Ageratina cuencana
- Conservation status: Vulnerable (IUCN 3.1)

Scientific classification
- Kingdom: Plantae
- Clade: Tracheophytes
- Clade: Angiosperms
- Clade: Eudicots
- Clade: Asterids
- Order: Asterales
- Family: Asteraceae
- Genus: Ageratina
- Species: A. cuencana
- Binomial name: Ageratina cuencana (B.L.Rob.) R.M.King & H.Rob.
- Synonyms: Eupatorium cuencanum B.L.Rob.

= Ageratina cuencana =

- Genus: Ageratina
- Species: cuencana
- Authority: (B.L.Rob.) R.M.King & H.Rob.
- Conservation status: VU
- Synonyms: Eupatorium cuencanum B.L.Rob.

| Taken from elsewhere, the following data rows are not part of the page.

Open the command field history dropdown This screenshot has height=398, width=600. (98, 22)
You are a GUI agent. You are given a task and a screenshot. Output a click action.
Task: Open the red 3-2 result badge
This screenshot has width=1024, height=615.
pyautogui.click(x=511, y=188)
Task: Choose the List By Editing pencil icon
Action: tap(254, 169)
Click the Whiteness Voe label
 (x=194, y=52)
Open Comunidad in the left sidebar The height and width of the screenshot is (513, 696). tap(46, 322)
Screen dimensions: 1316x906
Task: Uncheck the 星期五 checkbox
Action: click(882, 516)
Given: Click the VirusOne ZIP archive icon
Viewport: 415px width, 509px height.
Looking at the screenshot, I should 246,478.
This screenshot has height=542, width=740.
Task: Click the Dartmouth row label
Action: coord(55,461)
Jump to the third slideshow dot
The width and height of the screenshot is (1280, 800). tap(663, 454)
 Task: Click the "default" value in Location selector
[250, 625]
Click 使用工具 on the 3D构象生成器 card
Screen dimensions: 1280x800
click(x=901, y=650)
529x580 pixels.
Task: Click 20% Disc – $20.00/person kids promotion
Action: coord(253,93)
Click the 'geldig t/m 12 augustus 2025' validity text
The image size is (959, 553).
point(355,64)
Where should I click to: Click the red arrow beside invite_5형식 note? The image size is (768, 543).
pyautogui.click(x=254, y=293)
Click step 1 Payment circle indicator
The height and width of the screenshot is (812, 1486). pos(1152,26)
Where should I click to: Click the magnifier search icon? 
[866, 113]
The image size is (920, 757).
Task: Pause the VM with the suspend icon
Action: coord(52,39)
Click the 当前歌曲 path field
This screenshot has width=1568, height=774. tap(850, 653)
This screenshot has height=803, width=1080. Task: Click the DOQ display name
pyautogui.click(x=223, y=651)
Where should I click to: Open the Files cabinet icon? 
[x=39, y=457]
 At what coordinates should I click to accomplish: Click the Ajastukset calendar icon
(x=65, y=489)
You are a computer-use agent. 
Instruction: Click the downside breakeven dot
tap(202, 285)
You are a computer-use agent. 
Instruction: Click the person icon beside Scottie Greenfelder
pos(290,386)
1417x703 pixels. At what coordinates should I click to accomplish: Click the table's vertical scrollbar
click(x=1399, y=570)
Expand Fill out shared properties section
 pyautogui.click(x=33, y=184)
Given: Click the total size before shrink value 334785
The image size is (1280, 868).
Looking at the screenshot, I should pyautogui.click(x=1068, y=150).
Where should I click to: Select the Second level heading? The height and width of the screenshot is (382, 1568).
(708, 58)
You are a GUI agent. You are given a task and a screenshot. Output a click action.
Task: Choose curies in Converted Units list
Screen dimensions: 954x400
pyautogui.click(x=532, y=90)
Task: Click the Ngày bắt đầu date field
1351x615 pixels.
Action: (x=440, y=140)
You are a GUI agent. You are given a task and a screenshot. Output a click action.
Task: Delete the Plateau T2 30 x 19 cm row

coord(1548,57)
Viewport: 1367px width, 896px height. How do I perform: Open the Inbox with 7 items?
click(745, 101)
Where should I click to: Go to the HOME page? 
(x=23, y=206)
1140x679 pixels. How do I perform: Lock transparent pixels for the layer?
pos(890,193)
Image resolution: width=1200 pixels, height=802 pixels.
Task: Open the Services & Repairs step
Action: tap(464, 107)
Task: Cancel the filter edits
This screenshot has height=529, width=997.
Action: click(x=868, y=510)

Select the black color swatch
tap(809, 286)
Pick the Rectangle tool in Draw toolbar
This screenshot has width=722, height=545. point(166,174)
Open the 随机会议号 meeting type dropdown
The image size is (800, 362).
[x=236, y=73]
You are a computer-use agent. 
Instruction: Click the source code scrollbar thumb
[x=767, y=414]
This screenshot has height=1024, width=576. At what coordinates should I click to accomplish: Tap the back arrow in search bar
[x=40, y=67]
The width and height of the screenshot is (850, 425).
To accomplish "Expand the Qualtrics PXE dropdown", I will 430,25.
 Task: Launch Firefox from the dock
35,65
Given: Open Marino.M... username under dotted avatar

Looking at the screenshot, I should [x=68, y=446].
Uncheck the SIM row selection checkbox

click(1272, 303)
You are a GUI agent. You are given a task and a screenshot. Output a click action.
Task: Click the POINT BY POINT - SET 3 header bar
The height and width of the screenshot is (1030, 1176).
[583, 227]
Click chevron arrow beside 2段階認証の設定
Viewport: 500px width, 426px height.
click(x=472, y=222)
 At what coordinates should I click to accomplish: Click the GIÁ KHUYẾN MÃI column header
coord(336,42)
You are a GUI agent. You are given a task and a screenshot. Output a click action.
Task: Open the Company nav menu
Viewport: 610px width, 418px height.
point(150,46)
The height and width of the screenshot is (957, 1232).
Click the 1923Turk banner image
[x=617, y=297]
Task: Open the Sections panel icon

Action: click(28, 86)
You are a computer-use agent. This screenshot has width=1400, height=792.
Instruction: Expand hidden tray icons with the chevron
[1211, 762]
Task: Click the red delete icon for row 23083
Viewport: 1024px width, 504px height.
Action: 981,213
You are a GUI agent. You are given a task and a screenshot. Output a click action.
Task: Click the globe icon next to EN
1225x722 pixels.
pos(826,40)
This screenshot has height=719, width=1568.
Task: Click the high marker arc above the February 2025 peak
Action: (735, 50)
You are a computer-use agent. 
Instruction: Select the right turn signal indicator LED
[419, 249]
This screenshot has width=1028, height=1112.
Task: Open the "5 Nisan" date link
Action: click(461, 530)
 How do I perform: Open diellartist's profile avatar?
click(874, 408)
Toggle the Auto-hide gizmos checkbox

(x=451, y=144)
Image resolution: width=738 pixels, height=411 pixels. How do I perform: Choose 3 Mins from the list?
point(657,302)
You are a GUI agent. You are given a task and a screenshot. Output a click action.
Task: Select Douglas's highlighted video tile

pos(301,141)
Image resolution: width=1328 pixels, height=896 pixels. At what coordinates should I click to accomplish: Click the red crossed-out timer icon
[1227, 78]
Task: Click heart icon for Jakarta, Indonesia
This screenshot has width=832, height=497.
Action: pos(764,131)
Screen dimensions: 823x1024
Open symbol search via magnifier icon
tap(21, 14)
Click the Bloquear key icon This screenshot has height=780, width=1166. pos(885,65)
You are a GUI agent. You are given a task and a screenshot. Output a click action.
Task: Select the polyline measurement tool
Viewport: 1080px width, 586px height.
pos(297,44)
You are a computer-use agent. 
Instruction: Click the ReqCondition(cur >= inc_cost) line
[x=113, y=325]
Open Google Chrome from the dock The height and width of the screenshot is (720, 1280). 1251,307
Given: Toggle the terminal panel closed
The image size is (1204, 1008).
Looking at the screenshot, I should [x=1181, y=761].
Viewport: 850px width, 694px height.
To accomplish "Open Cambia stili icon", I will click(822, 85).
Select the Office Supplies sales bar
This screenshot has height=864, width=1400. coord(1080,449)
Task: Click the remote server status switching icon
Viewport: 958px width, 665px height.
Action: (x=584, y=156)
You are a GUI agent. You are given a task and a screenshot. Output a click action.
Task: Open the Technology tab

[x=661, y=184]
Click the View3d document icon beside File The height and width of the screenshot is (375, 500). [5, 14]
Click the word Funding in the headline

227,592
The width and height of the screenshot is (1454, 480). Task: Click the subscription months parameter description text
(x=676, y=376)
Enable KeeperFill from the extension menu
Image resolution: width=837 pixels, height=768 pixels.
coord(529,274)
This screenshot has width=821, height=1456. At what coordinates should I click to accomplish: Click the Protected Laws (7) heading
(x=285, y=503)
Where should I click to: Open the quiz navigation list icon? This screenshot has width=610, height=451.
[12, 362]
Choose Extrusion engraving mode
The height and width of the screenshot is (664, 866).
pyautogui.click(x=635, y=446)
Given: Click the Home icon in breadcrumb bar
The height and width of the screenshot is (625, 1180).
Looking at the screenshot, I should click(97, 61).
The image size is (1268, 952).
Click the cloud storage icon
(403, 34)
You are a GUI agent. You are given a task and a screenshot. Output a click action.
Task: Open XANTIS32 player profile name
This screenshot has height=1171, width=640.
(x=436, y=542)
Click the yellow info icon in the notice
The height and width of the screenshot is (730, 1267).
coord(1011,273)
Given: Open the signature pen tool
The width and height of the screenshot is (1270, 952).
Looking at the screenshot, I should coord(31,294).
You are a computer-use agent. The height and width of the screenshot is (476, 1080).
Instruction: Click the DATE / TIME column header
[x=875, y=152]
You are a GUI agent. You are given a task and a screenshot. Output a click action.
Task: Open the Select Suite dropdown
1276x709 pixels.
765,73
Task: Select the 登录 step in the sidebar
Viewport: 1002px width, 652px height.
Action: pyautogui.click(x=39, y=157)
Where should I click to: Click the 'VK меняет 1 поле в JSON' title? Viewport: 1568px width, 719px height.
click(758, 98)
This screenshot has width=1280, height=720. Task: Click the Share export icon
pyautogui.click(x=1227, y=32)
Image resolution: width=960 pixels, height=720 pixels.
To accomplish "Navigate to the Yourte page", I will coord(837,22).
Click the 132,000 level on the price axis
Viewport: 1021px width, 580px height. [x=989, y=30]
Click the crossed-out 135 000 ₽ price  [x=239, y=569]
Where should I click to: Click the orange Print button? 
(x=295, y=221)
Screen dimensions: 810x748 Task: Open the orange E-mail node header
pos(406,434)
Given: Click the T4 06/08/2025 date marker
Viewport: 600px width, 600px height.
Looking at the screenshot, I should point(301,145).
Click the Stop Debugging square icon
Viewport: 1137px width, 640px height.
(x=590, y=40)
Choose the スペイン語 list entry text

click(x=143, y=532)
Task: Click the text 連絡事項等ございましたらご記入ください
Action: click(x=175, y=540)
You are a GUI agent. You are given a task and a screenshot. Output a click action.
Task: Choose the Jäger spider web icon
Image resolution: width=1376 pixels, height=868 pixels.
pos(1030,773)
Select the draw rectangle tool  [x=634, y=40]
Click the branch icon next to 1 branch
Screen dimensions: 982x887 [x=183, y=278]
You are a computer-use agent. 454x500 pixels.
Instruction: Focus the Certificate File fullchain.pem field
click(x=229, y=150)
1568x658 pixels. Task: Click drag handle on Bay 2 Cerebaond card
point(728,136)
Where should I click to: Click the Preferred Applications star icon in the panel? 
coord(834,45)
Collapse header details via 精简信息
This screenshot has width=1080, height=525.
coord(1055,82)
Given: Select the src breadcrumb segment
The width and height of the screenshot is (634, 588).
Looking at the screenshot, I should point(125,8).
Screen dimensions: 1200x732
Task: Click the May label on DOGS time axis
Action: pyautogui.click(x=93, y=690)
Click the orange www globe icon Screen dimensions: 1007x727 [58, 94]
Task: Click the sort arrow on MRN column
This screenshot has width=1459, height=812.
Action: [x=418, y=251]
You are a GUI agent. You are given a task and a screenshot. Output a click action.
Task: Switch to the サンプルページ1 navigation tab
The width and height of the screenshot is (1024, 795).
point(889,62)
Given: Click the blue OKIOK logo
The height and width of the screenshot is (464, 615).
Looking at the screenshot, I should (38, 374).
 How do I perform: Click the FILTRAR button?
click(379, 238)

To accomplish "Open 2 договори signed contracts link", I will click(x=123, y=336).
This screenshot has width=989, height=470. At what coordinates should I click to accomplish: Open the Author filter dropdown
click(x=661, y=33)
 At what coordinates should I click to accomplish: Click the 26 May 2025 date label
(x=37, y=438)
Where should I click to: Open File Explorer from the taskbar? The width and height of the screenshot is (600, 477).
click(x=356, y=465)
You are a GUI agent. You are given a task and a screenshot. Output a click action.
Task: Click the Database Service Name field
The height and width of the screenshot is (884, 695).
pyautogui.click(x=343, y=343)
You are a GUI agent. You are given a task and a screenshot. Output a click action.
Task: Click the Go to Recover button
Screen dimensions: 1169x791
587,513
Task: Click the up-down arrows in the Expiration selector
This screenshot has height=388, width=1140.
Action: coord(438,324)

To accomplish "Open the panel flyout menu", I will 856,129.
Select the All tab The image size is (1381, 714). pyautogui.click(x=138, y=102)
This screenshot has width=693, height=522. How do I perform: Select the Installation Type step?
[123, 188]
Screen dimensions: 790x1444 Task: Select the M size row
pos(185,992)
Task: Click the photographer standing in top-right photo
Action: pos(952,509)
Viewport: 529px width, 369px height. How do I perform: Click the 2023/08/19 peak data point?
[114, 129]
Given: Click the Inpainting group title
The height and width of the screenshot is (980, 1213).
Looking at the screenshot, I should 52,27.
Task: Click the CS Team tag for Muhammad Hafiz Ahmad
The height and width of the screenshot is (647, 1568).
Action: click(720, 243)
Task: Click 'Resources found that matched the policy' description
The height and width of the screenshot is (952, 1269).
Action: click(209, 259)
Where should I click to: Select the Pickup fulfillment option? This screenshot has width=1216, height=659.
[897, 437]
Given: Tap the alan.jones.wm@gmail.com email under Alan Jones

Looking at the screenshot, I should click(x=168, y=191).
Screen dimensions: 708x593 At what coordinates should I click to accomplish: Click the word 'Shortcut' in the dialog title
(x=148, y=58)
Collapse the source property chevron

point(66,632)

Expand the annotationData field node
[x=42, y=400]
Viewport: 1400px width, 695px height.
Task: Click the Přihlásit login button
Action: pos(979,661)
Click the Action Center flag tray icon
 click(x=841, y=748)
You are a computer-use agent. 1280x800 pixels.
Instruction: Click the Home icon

Species of flowering plant

Ageratina cuencana is a species of flowering plant in the family Asteraceae. It is endemic to Ecuador. Its natural habitats are subtropical or tropical moist montane forests and subtropical or tropical high-altitude shrubland. It is threatened by habitat loss.

==Etymology==
Ageratina is derived from Greek meaning "un-aging", in reference to the flowers keeping their color for a long time. This name was used by Dioscorides for a number of different plants.